The exact lines of the listing, from its first through the line that contains "Task: Click the Equipo column header", are to make up the answer, and pictures are to be left out.

→ **DATA EXTRACT**
——

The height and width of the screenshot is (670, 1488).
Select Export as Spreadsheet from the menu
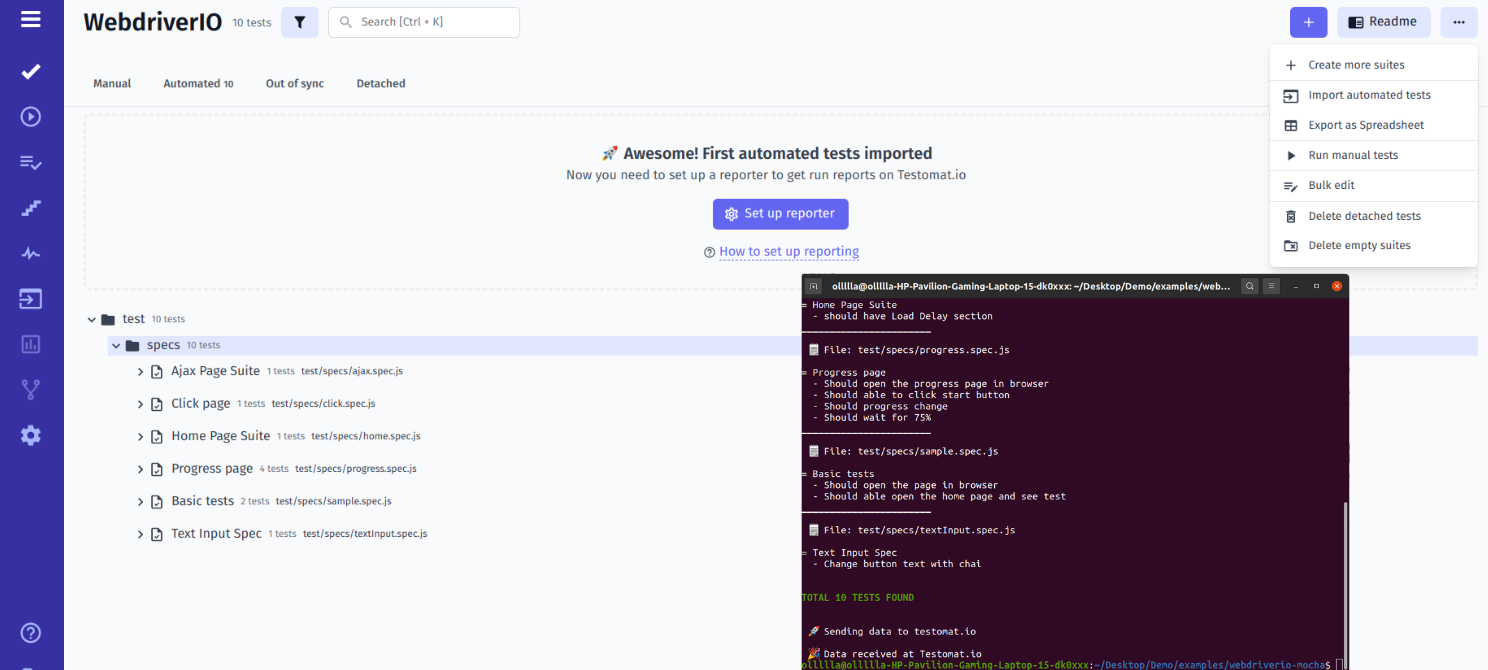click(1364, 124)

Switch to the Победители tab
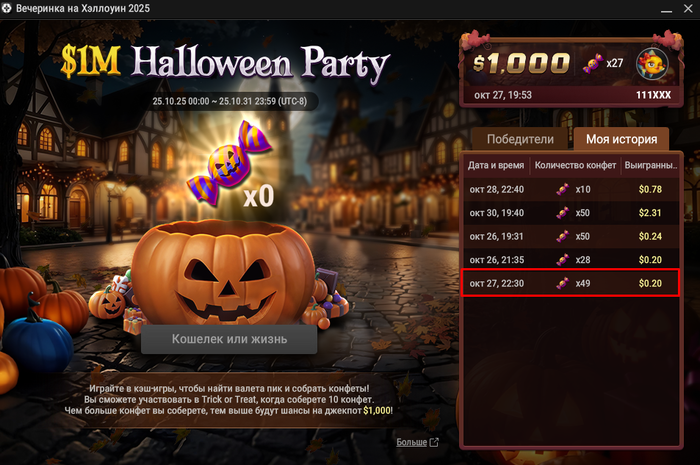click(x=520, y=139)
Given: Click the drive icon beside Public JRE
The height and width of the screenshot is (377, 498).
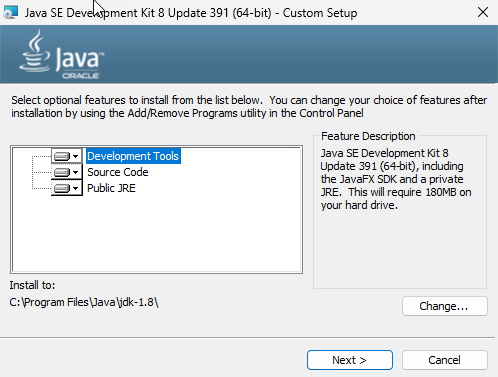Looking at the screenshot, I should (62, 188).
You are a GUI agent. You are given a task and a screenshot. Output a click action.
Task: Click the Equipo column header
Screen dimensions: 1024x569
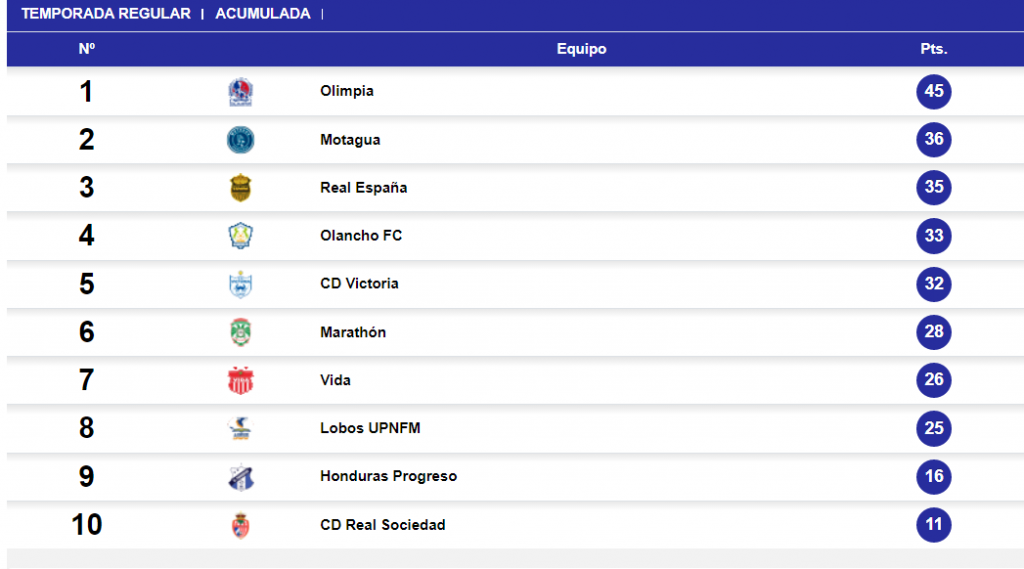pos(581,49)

——

→ **ANSWER BOX**
The height and width of the screenshot is (670, 1488).
Select Export as Spreadsheet from the menu
click(1364, 124)

Switch to the Победители tab
click(x=520, y=139)
Given: Click the drive icon beside Public JRE
The height and width of the screenshot is (377, 498).
Looking at the screenshot, I should (62, 188).
You are a GUI agent. You are given a task and a screenshot. Output a click action.
Task: Click the Equipo column header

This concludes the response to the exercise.